(DATA FOR THIS EXERCISE):

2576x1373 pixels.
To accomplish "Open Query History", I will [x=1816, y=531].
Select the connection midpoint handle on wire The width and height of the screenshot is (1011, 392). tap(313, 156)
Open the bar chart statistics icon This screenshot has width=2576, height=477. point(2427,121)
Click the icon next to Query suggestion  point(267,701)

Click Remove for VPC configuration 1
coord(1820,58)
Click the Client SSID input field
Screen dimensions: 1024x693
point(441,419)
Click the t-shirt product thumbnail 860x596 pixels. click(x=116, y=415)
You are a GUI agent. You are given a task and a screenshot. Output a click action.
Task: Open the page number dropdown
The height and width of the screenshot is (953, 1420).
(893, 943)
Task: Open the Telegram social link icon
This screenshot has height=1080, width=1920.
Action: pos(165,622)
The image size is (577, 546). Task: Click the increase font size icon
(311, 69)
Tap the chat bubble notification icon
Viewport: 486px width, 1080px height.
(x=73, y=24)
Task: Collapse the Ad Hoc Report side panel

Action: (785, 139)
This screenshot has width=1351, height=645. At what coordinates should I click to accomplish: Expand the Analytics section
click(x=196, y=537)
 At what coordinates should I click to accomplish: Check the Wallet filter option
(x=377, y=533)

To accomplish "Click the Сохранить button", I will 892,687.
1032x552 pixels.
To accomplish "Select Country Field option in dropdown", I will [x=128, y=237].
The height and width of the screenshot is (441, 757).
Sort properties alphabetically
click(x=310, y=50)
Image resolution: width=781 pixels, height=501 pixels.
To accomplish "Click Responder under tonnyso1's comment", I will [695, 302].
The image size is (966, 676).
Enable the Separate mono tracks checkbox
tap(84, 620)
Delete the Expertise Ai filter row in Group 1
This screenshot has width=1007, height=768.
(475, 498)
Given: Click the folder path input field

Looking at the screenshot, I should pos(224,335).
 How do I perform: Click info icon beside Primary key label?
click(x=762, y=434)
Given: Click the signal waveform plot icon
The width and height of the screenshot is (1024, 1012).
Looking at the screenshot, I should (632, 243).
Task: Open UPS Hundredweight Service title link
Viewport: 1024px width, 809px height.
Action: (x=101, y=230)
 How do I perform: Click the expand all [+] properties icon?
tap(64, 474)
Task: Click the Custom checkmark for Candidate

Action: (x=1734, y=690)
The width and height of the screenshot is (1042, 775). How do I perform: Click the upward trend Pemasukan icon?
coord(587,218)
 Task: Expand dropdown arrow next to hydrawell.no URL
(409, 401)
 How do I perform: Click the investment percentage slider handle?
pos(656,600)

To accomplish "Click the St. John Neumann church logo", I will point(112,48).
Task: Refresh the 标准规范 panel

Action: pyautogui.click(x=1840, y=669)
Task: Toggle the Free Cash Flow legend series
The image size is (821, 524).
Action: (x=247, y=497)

(TO DO): Please format the material, from the line containing "The width and height of the screenshot is (1042, 775)." through its final line, as a numbered list, omitting any blank lines.

(PROBLEM SOLUTION):
1. The width and height of the screenshot is (1042, 775). How do I perform: Click the upward trend Pemasukan icon?
2. coord(587,218)
3.  Task: Expand dropdown arrow next to hydrawell.no URL
4. (409, 401)
5.  How do I perform: Click the investment percentage slider handle?
6. pos(656,600)
7. To accomplish "Click the St. John Neumann church logo", I will point(112,48).
8. Task: Refresh the 标准规范 panel
9. Action: pyautogui.click(x=1840, y=669)
10. Task: Toggle the Free Cash Flow legend series
11. The image size is (821, 524).
12. Action: (x=247, y=497)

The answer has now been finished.